Nothing's Carved In Stone(Courtesy of Nothing's Carved In Stone)



独立して一番変わったこととは?

―たっきゅんは独立に関してはどんな動きだったんですか?

村松:細かいことは真一に任せがちでしたね。知らない間に真一と社長とマネージャーのグループラインができてて、そこで話が進んでるっていう(笑)。でもそっちの方が手っ取り早かったんだと思うし。そういう細かい事務的なことは結局やってもらってるんですけど、ただ、俺たちは今自分たちだけでお金を稼いで、自分たちで回していて、それがすごく気持ちいいんですよね。

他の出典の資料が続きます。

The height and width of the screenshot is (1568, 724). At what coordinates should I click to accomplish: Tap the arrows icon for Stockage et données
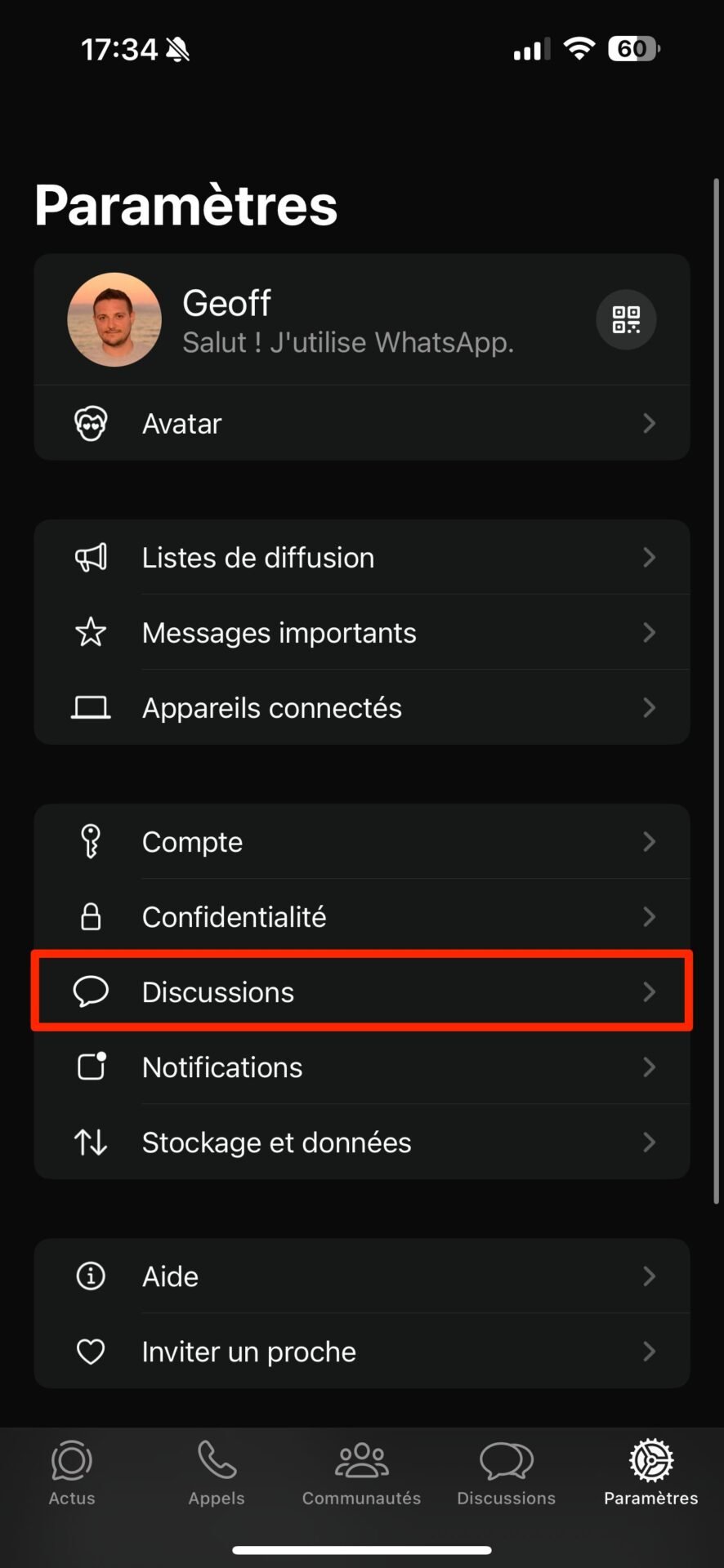coord(91,1142)
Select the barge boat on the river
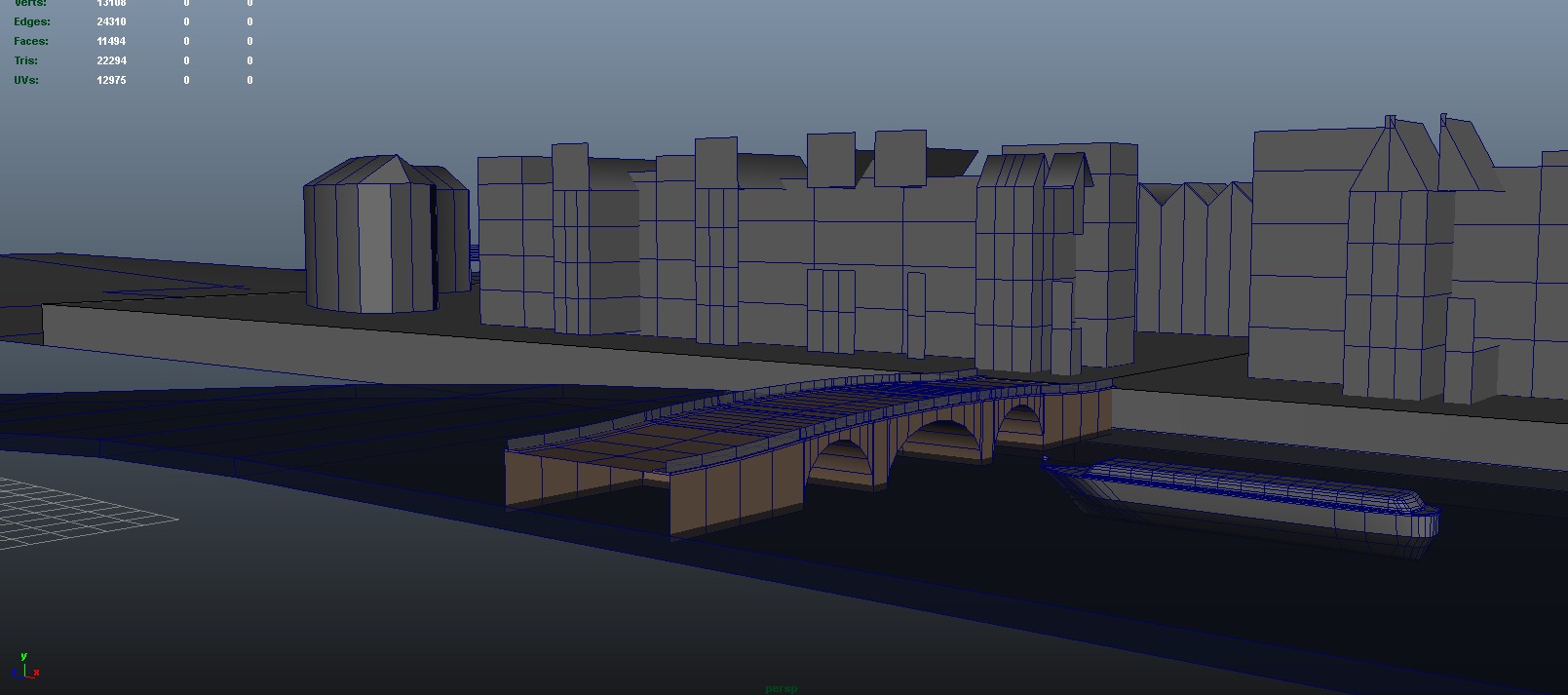The height and width of the screenshot is (695, 1568). pyautogui.click(x=1247, y=497)
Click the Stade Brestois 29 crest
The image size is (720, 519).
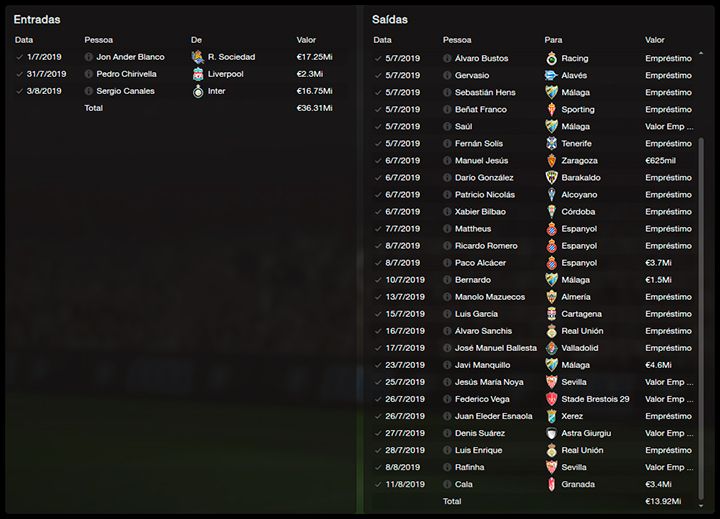tap(551, 399)
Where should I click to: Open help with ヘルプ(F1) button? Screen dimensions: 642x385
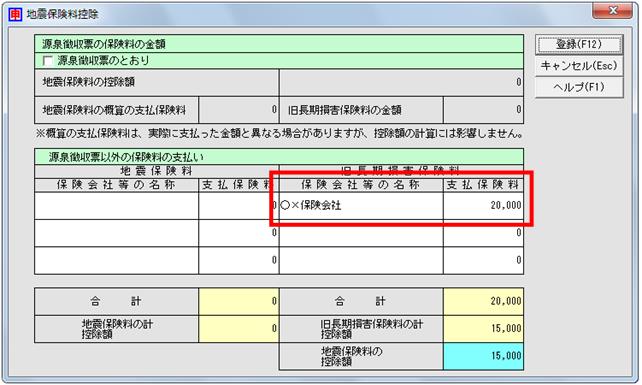click(579, 87)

一蓮托生の感じがバンドっぽいし。実は独立する前は俺と真一は事務所に所属していたけど、他のメンバー(日向 秀和と大喜多 崇規)は事務所に所属していないっていう状況だったんですよ。二人はフリーランスだった。なので、事務所からの扱いもメンバーごとに違ったし。このバンドを動かしていく意思決定の部分で各々バランスもとってたし、意地もあったし。そういうのが一回フラットになってバンドをやれてるのが本当に良いです。で、今ようやく全ての意味でバンドになれた感じです。それが本当にいい効果で、気楽だし、責任感もあるし、楽しめてます。

―独立して自らのレーベル「Silver Sun Records」も立ち上げ、そこから音源をリリースして来てるわけですが、何が変わりましたか?

生形:一番環境が変わったのはミュージシャンとしてですよね。好きなスタジオを使えるようになったから。今までは事務所にスタジオがあったので、事務所で雇ってるエンジニアさんがいて、俺らは10年間その人たちと事務所のスタジオでレコーディングしてたんです。独立してそれを選べるようになったのはすごくよかったですね。そして音も劇的に変わりました。

―勝手知ったるのもいいですけど、自分たちで選べるのは普通に考えていいことですよね。

生形:そうですね。多分そういうところでもみんなストレスがあったんですよね。いつも同じ人とやるとか、毎回同じ場所でやるっていう。アルバム9枚作ったから10年間で9回同じことを繰り返してたわけなので。

―たっきゅん的にはどうですか?

村松:やっぱり音が変わりましたよね。環境が一番大きな変化で、それは本当にメンバー全員が言ってますね。「Beginning」っていうシングルから新しい環境になったんですけど、本当に何もかも違いましたね。曲を作るのに、エンジニアさんが目指す音というか音作りの癖みたいなものってかなり影響があるし、その影響がナッシングスには結構強かった面もあったんです。ナッシングスのひとつのキャラクターになってたというか。それが変わって正反対の人と組んだんです。それでナッシングスが最近やりたかった音の作り方とか奥行きとか、そういうものに近づける感じだったから、そこはよかったなって思います。あと、そのエンジニアさんがわりとフランクになんでも言ってくれる人なんですよ。例えば『拓それ、もっとこっちの歌い方のほうがいいんじゃない?』とか『ギター、もっとこっちの音のほうがいいんじゃない?』とか、俯瞰したプロデューサー目線で、しかも同じものを見てレコーディングしていけるタイプの人で。それもすごくよかったですね。

―では独立して良いことづくめ?

村松:うん。だったと思います。